[TASK TO COMPLETE]: Would you return the lines that run from the start of the data below to the line with "Task: Choose the Eyedropper tool", both included, exactly as written and without pictures?

[INFORMATION SUPPLIED]:
----------
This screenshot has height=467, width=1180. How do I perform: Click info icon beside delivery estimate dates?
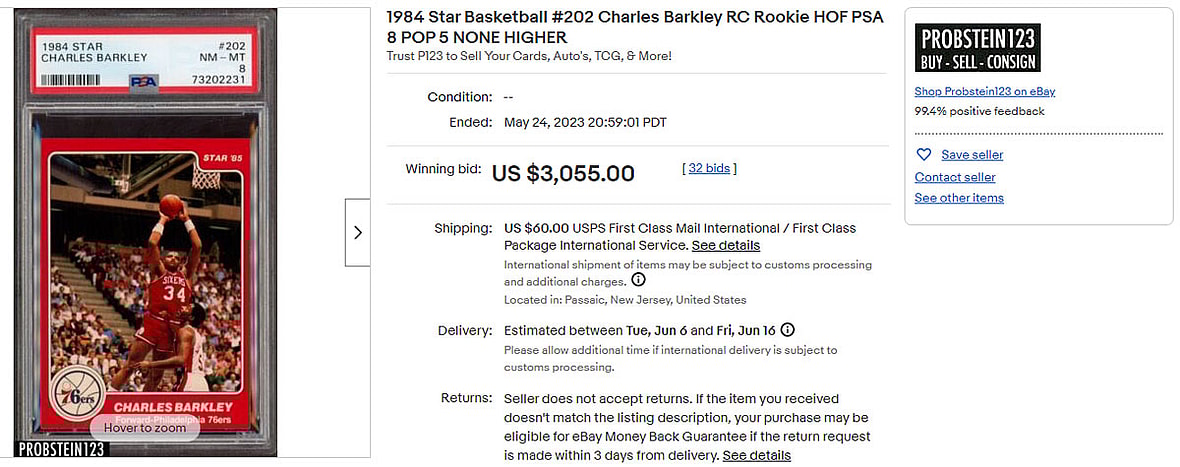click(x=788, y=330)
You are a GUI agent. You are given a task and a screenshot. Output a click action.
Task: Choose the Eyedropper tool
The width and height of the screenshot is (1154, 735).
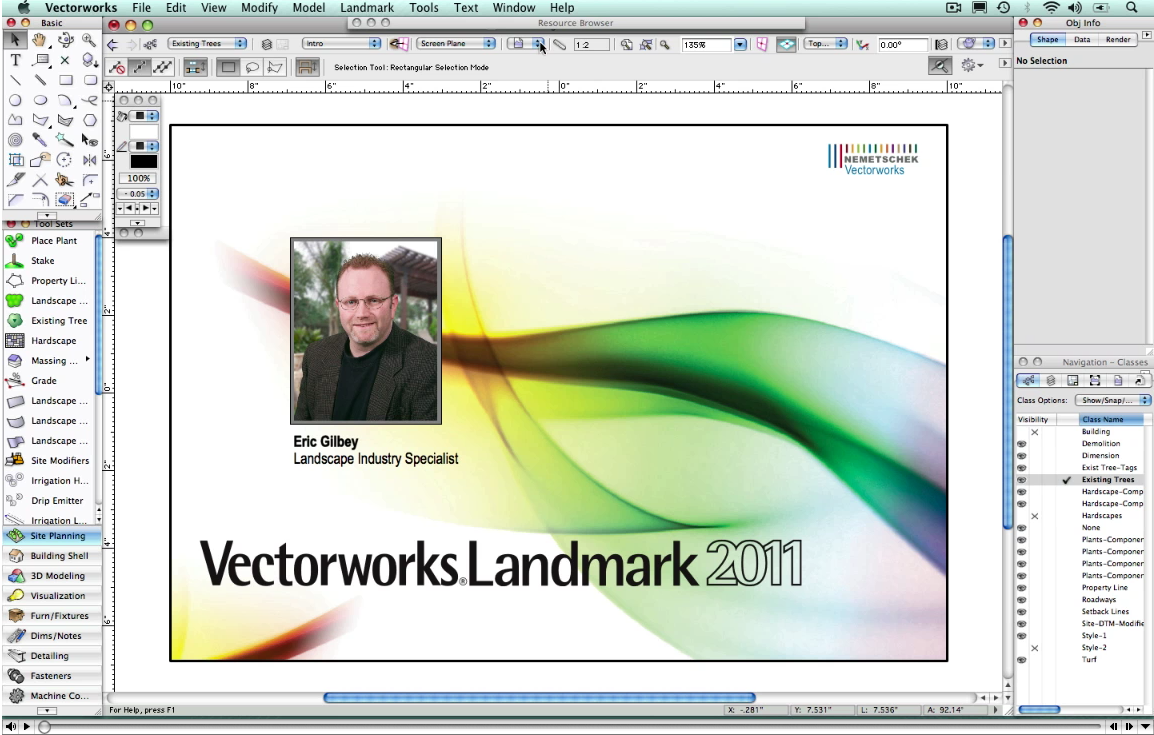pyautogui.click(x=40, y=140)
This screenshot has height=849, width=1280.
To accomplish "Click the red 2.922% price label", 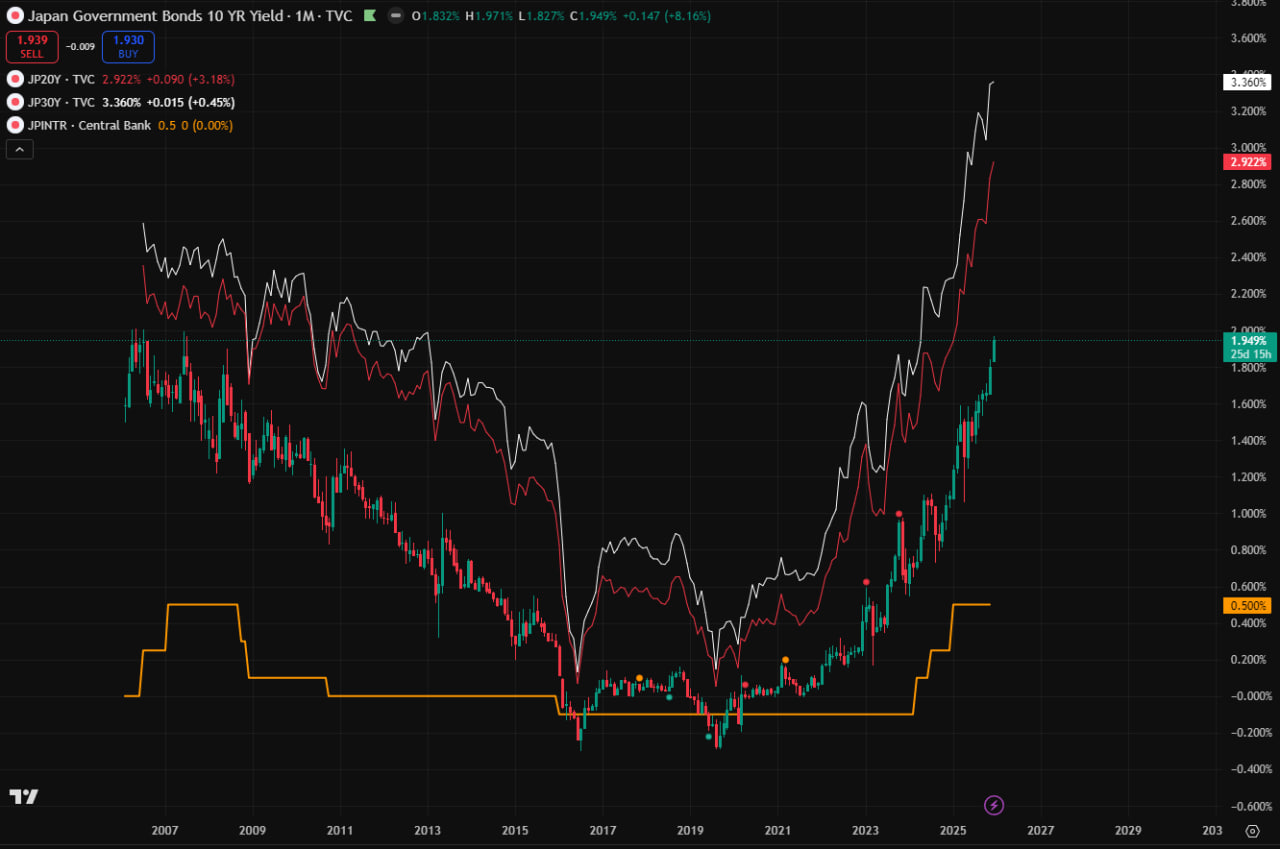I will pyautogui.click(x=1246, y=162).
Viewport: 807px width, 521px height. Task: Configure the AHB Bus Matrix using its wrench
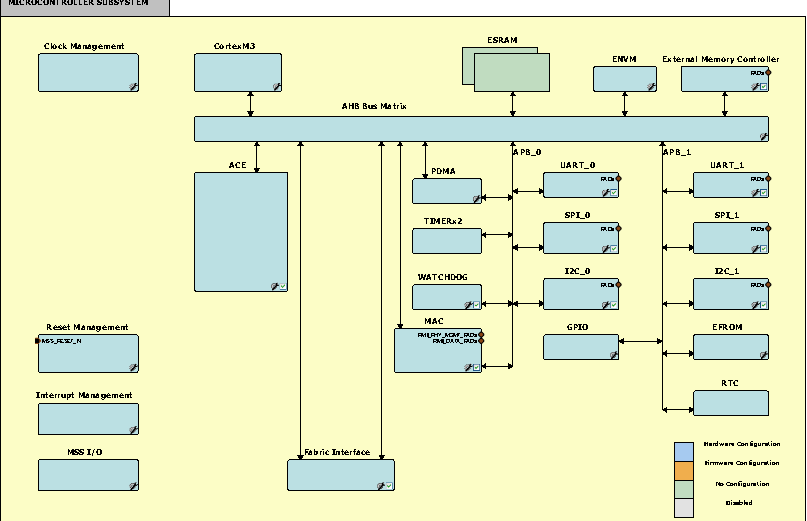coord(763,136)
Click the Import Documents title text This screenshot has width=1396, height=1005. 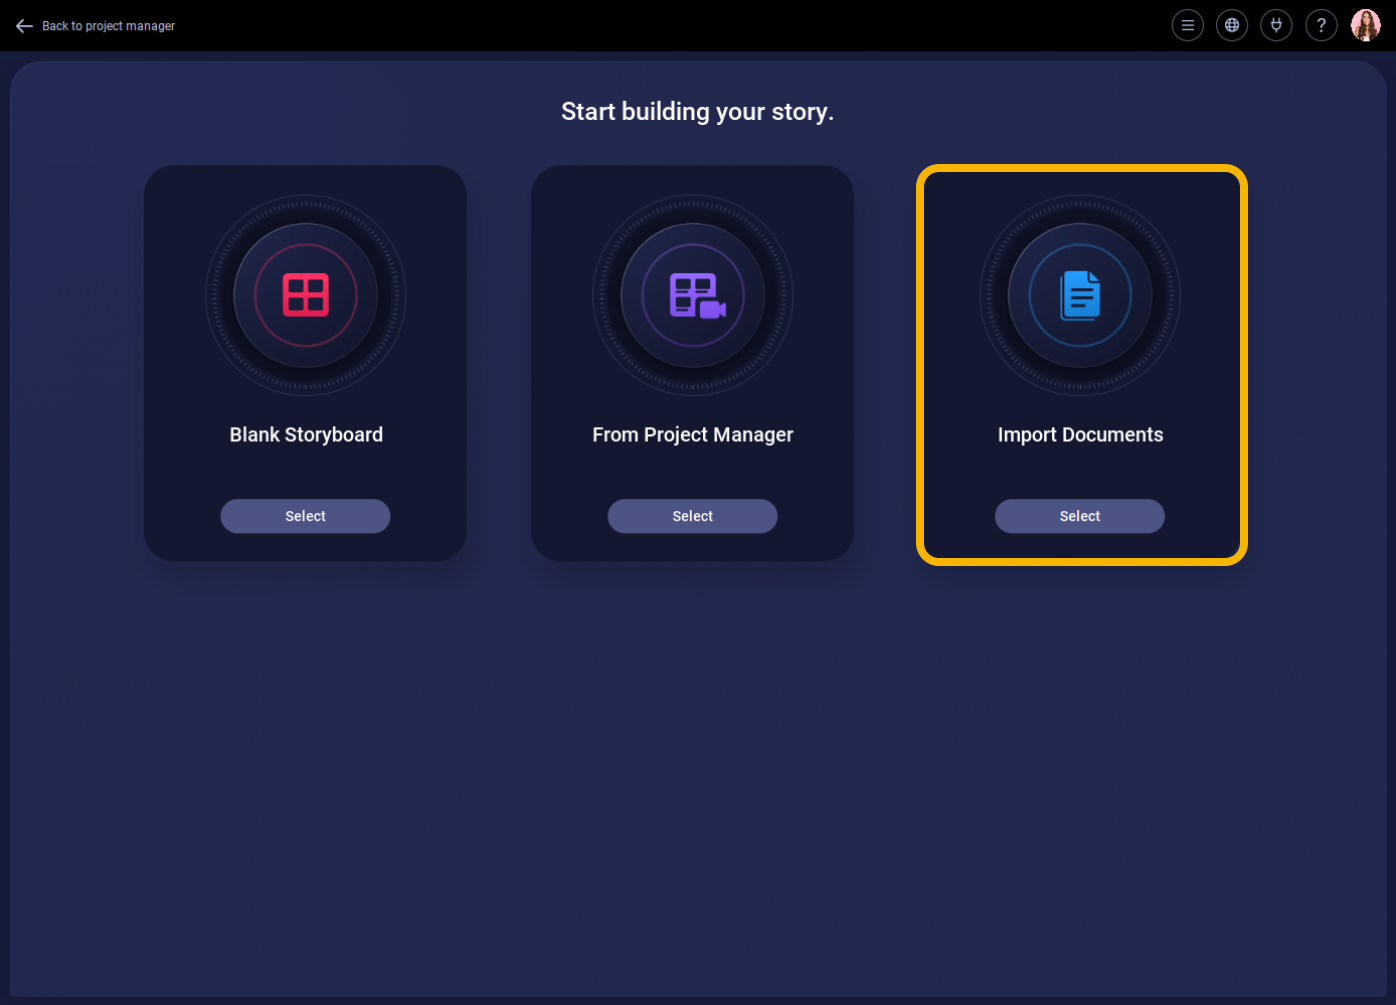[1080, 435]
----------
[EXERCISE OUTPUT]:
This screenshot has height=467, width=1180. How do I perform: Click info icon beside delivery estimate dates?
click(x=788, y=330)
You are a GUI agent. You are given a task and a screenshot. Output a click action.
Task: Choose the Eyedropper tool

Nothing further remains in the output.